EQUIPE DE ÁUDIO DE PÓS PRODUÇÃO: Profissionais encabeçados pelo Sound Designer ou Sound Editor e responsáveis por toda a edição e tratamento de som de um filme, incluindo a criação de efeitos de sonoplastia (Folley Artist), a gravação, edição e mixagem de diálogos (ADR ou Dialogue Editors), equilíbrio e distribuição adequada entre todas as pistas e canais de som (Sound Mixer).
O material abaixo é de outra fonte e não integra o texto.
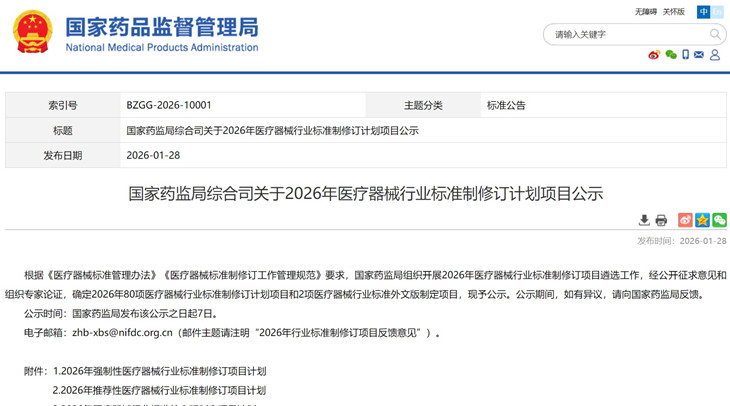Viewport: 730px width, 406px height.
Task: Share to QZone star icon
Action: click(x=702, y=220)
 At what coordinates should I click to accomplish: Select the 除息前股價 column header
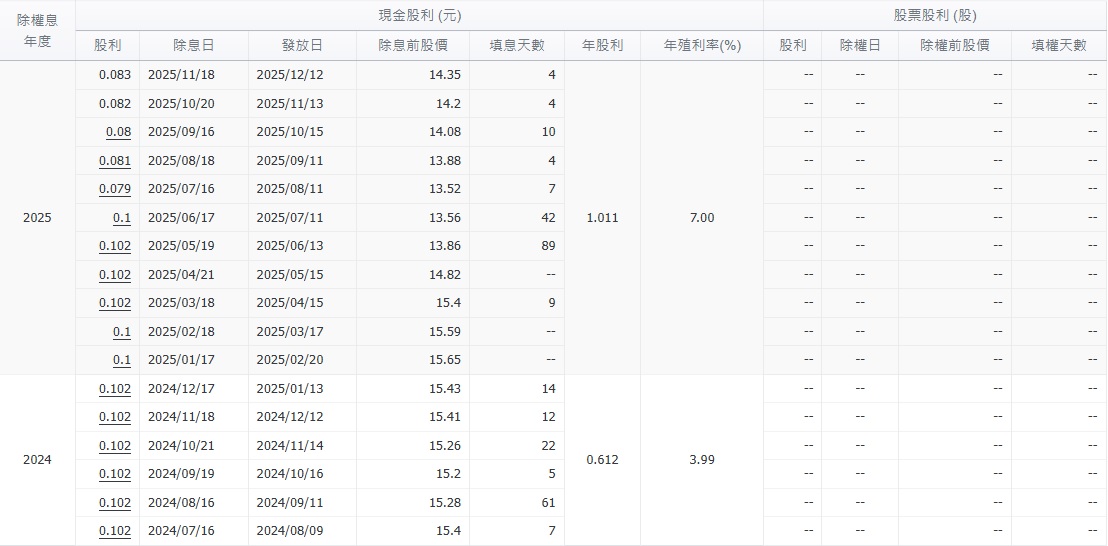coord(412,46)
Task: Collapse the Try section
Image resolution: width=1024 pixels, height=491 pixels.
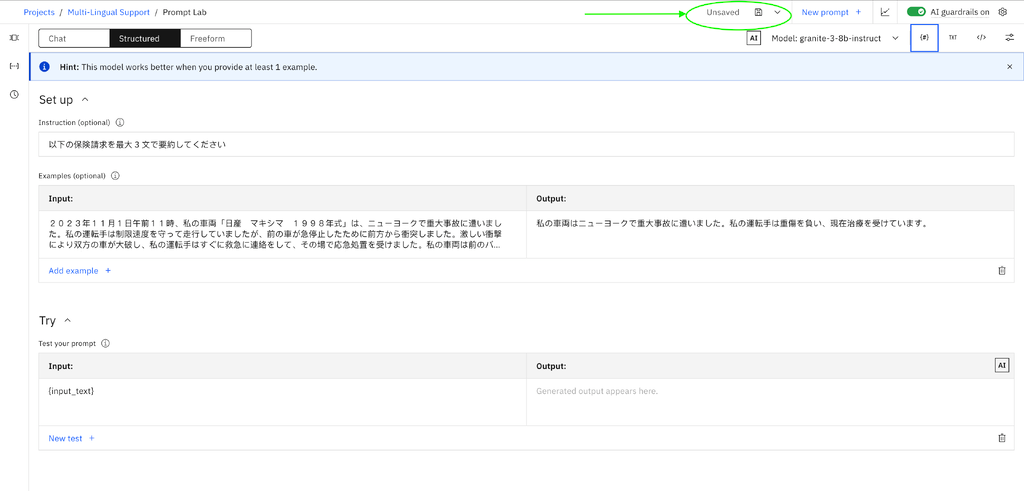Action: [x=67, y=321]
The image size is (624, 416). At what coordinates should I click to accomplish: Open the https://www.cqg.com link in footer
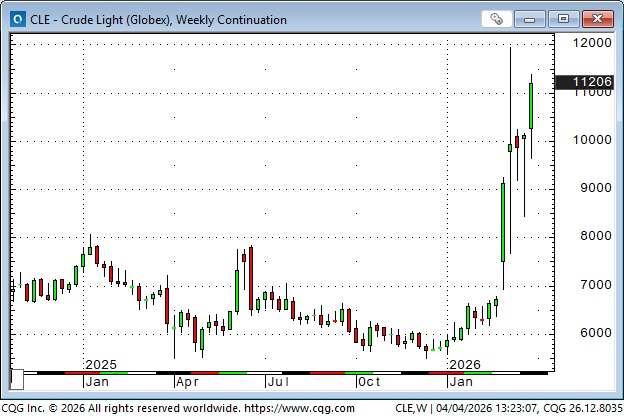point(299,408)
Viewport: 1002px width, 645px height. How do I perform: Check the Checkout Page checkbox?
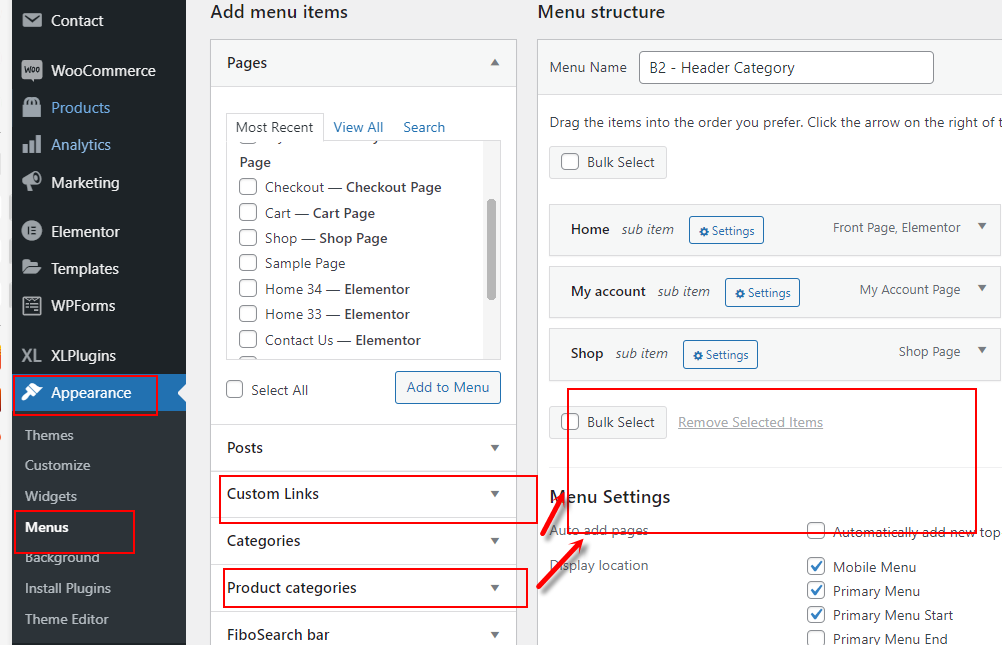248,187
É importante lembrar que, de acordo com o tamanho e orçamento do projeto, a configuração dessa equipe pode variar bastante. Em filmes independentes com orçamento limitado, é comum que um único profissional acumule diversas funções, Já produções de grande porte certamente contratarão ainda mais profissionais para funções específicas que não se encontram nessa lista. De todo modo, as funções acima descritas são certamente o “esqueleto” essencial da grande maioria dos projetos cinematográficos e consultar essa tabela pode ser uma ferramenta bastante útil para divisão de equipes, padronização e otimização de fluxo de trabalho bem como de escolha e contratação de profissionais. Finalmente, é importante frisar ainda uma vez que as incumbências exatas e responsabilidades específicas atribuídas a cada profissional podem sofrer pequena variação de acordo com a equipe responsável pelo projeto.